Crônica de uma eleição

por João Geraldo Lopes Gonçalves

Meu primeiro voto a presidente da República foi aos 27 anos. Em 1989, vivíamos uma expectativa de que tudo poderia acontecer naquela eleição, pós-golpe militar que durou 21 anos. Minha geração, nascida nos anos 60, não sabia o que era votar para o cargo maior da nação. Para nós, não se tratava de uma mera obrigação legal e constitucional.

Nossa sensação de poder ir às urnas e escolher livremente o governo do país era o ápice de nossas vidas naquele momento. Finalmente, respirávamos ar puro, mesmo com ameaças de golpes por setores que tinham saudades das botas dos generais, como o ex-presidente da Fiesp, Mario Amato, que declarou que, se Lula vencesse, iria embora do Brasil.

Chantagens à parte, vivíamos também uma crise econômica, causada por engodos como os Planos Cruzados do Governo Sarney nos jogando em uma das maiores recessões da História. Foi o primeiro pleito a instituir e prever dois turnos, quando o candidato em primeiro lugar não atingisse 50% + 1 voto no turno inicial.

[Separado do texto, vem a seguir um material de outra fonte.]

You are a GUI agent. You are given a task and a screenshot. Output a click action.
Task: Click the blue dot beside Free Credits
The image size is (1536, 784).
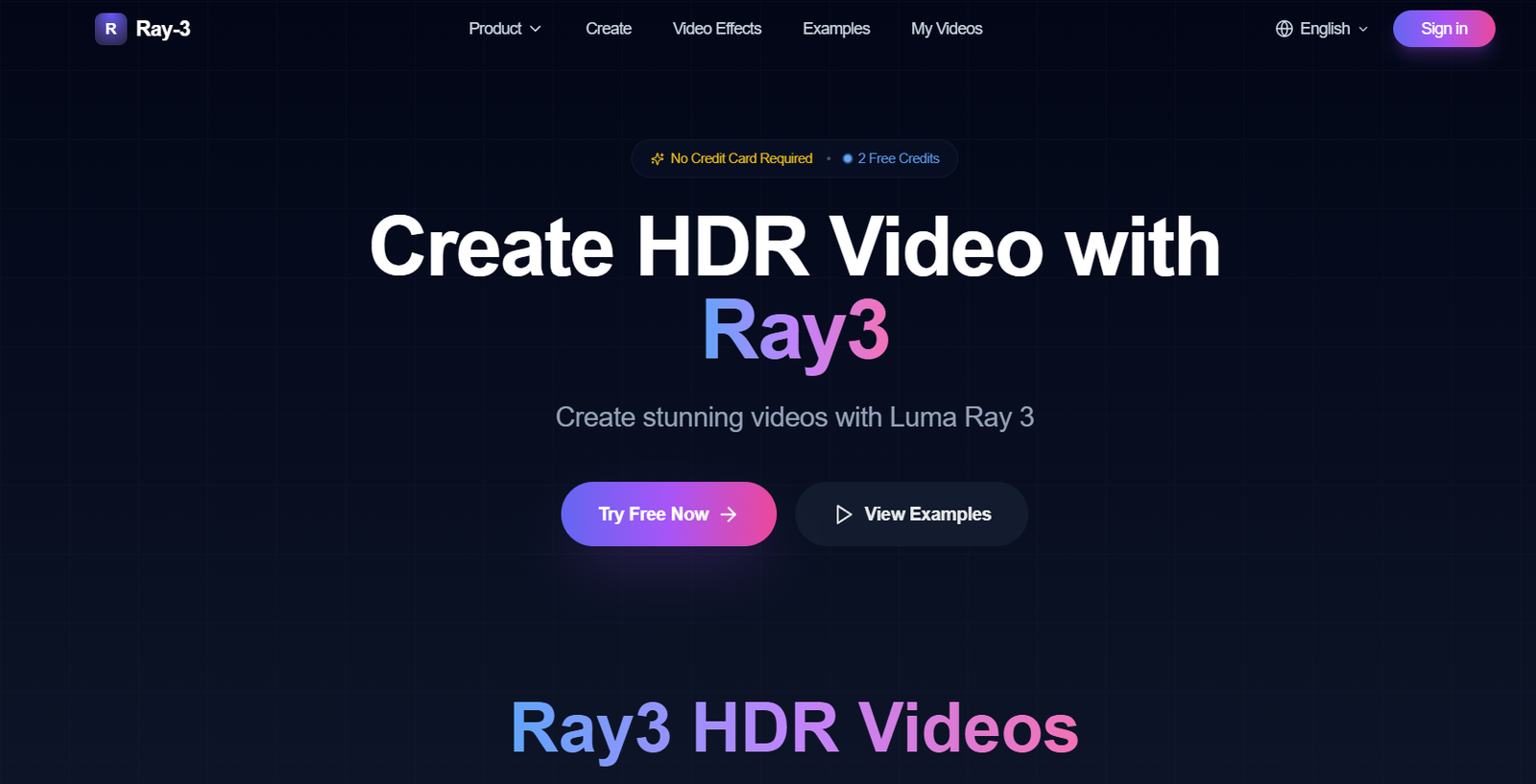pos(848,158)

Foi, das nove eleições presidenciais, a maior em quantidade de candidatos. Vinte e dois, considerando que todas as correntes políticas da época se fizeram presentes. Lula e Collor foram para o segundo turno, em uma campanha acidentada e que caiu para a baixaria promovida pelo segundo, bem como suspeitas de manipulação do último debate promovido pela Rede Globo, favorecendo o “caçador de marajás”.

As heranças ditatoriais ainda cercavam as pessoas e ameaçavam o tempo todo um País com viés autoritário e de concentração de rendas. A ida de Lula e Collor para o turno final promoveu a polarização de dois Brasis:

O primeiro, de Lula, propunha defender a Constituição Cidadã de 1988, pregar Ditadura Nunca Mais e construir a distribuição de renda. O segundo do Governador de Alagoas, se dizia caçador de corruptos, defensor da família tradicional brasileira e atacava o famigerado comunismo, que para ele dobrava a esquina.

Collor de Mello venceu por uma margem pequena de votos. O País, em dois anos, presenciou um desastre na Presidência, de um homem que sequestrou a poupança dos pobres, acelerou uma inflação gigante e recorde e se envolveu em corrupção. Não é à toa que teve seu mandato cassado.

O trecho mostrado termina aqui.